- Text segment
Thursday, July 25, 2013

Dayton could be ‘Silicon Valley’ of sensors development

http://www.daytondailynews.com/news/business/dayton-could-be-silicon-valley-of-sensors-develo-1/nPSBd/

Staff Writer
DAYTON — The executive director of the Air Force Research Laboratory has no doubt that Dayton will be the international center of sensors technology development.
“In the next five to ten years, this will become the next Silicon Valley for sensors and sensors development,” Joe Sciabica, AFRL chief, told an audience Tuesday at the fourth annual Ohio Innovation Sensor Summit, held at the Tech Town business park.
Sensors are devices designed to help users detect everything from suspected terrorists to corrosion. Larrell Walters, director of the University of Dayton’s Institute for the Development and Commercialization of Sensors Technology, estimates that at least 2,000 people work in sensors development across Southwestern Ohio, not counting employees on Wright-Patterson Air Force Base, where AFRL is headquartered.
The base itself invests about $1 billion a year into sensors work, Walters estimated. At least $200 million to $300 million a year of sensor activity takes place outside the base, he estimated.
Sciabica said outside partnerships with contractors and small businesses “permeate the fenceline surrounding” the base. AFRL itself had a total budget of nearly $4.6 billion fiscal year 2011, and of that, just over $1.9 billion was spent on external contracts, he said. AFRL has a workforce of more than 10,000 across the Air Force.
“I think our future is extremely, extremely bright,” Sciabica added, calling the Dayton area, “a good area at a good time.”
Technology transfer between AFRL and academic and industry partners leads to increased production, jobs and sales, Sciabica said, and that was a theme for other summit speakers, as well.
Larry Hollingsworth, director of rapid response and irregular warfare at the Naval Air Station Command in Patuxent River, Md., praised the contractors with whom he works and urged listeners to tap into the expertise of small businesses. His projects have included helium-filled mini-blimps that can continuously monitor a region from 2,000 feet up to technologies that counter IEDs (improvised explosive devices) in Iraq and Afghanistan.

- Problem statement
Write out the article on Dayton and sensors development in full, word for word. The records have no connection to the text.

- Given entries
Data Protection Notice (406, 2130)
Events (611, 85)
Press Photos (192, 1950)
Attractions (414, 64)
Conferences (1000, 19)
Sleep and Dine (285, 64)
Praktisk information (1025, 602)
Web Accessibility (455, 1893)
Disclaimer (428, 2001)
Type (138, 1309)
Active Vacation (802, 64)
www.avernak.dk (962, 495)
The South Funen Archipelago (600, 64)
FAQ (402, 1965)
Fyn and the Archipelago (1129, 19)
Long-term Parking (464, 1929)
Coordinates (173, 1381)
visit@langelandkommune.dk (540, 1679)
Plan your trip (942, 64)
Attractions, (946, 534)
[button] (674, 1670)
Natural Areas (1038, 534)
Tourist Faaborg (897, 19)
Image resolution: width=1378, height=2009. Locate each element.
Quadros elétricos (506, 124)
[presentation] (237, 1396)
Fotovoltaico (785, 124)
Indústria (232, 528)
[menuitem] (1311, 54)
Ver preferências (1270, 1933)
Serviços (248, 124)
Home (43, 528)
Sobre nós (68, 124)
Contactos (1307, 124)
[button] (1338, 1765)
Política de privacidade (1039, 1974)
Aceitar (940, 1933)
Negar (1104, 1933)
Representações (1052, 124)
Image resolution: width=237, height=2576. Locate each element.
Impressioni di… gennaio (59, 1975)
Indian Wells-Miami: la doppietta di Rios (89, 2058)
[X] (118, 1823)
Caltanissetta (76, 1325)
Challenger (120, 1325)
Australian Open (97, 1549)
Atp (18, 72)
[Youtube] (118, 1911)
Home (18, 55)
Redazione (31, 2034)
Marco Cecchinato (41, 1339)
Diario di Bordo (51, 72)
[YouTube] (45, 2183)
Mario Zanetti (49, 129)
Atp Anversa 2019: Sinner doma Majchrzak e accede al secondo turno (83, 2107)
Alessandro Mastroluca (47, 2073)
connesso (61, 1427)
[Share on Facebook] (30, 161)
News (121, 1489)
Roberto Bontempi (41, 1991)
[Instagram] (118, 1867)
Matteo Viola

- Output of the task
Thursday, July 25, 2013

Dayton could be ‘Silicon Valley’ of sensors development

http://www.daytondailynews.com/news/business/dayton-could-be-silicon-valley-of-sensors-develo-1/nPSBd/

Staff Writer
DAYTON — The executive director of the Air Force Research Laboratory has no doubt that Dayton will be the international center of sensors technology development.
“In the next five to ten years, this will become the next Silicon Valley for sensors and sensors development,” Joe Sciabica, AFRL chief, told an audience Tuesday at the fourth annual Ohio Innovation Sensor Summit, held at the Tech Town business park.
Sensors are devices designed to help users detect everything from suspected terrorists to corrosion. Larrell Walters, director of the University of Dayton’s Institute for the Development and Commercialization of Sensors Technology, estimates that at least 2,000 people work in sensors development across Southwestern Ohio, not counting employees on Wright-Patterson Air Force Base, where AFRL is headquartered.
The base itself invests about $1 billion a year into sensors work, Walters estimated. At least $200 million to $300 million a year of sensor activity takes place outside the base, he estimated.
Sciabica said outside partnerships with contractors and small businesses “permeate the fenceline surrounding” the base. AFRL itself had a total budget of nearly $4.6 billion fiscal year 2011, and of that, just over $1.9 billion was spent on external contracts, he said. AFRL has a workforce of more than 10,000 across the Air Force.
“I think our future is extremely, extremely bright,” Sciabica added, calling the Dayton area, “a good area at a good time.”
Technology transfer between AFRL and academic and industry partners leads to increased production, jobs and sales, Sciabica said, and that was a theme for other summit speakers, as well.
Larry Hollingsworth, director of rapid response and irregular warfare at the Naval Air Station Command in Patuxent River, Md., praised the contractors with whom he works and urged listeners to tap into the expertise of small businesses. His projects have included helium-filled mini-blimps that can continuously monitor a region from 2,000 feet up to technologies that counter IEDs (improvised explosive devices) in Iraq and Afghanistan.